Over the last few months, determined to fight the radicalization of their burgeoning Muslim populations, various European governments have explored the possibility of training local imams in order to educate them to Western values and to indirectly control what is preached inside Europe's mosques. Following similar initiatives in Holland, Britain, and Spain, the Italian government today announced its intention to finance the creation of an institute that will train Italian imams. While the initiative is laudable and necessary, it is perplexing to see that the organization that will co-finance the institute is the Muslim World League, a Saudi charity that has spent millions of dollars to spread Wahhabism worldwide and is currently under investigations in the United States for its suspected terrorism-financing activities.
The League and its affiliate organizations (WAMY, IIRO...) have spent millions of dollars in Europe and throughout the world to disseminate their extremist ideology. A few months ago, the AIVD (Holland's internal intelligence agency) warned about the activities of the League and other Saudi charities.
"These institutions, such as the Muslim World League (also known as Rabita Trust), Al-Haramain, World Assembly of Muslim Youth (WAMY) and International Islamic Relief Organisation (IIRO), are officially known as ?non-governmental organisations (NGOs), but in fact maintain close ties with parts of the Saudi establishment. Although to the outside world they strongly emphasise their strong humanitarian aims, these organisations are primarily focused on propagating the Salafist interpretation of Islam. They concentrate on setting up and supporting mosque centres with an orthodox persuasion, hiring, training and subsidising imams with a like persuasion, publishing and disseminating Salafist literature, et cetera."

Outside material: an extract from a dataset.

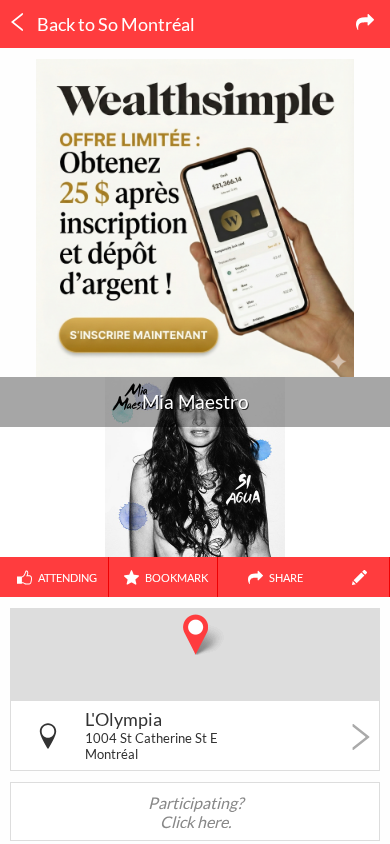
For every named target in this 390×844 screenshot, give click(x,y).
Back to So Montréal (114, 24)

The AIVD is also clear about what the consequences of the Saudi-financed spread of Wahhabism/Salafism are:
"The recruitment for the Islamic war which took place in the Netherlands over the past year, can therefore not be seen as mere isolated incidents. They are rather the first tangible illustrations of a tendency, closely related to a stealthy entrance of a violent radical Islamic movement in Dutch society, which is also taking place in the rest of the western world. The outlined development is a significant threat for the Dutch society. People who can be included in this radical Islamic movement are positioning themselves explicitly outside the democratic legal order. They are not only willing to support or use violence if they deem it necessary to defend ?true Islam,? but they are also decidedly trying to discourage the full participation of Muslims in Dutch society. By employing a strategy of provocation they are trying to drive a wedge between Muslims and non-Muslims"
Italy, like most European countries, has understood the need to control what is preached inside its mosques. But it still has to learn who is behind this rhetoric and has chosen the worst partner for its initiative.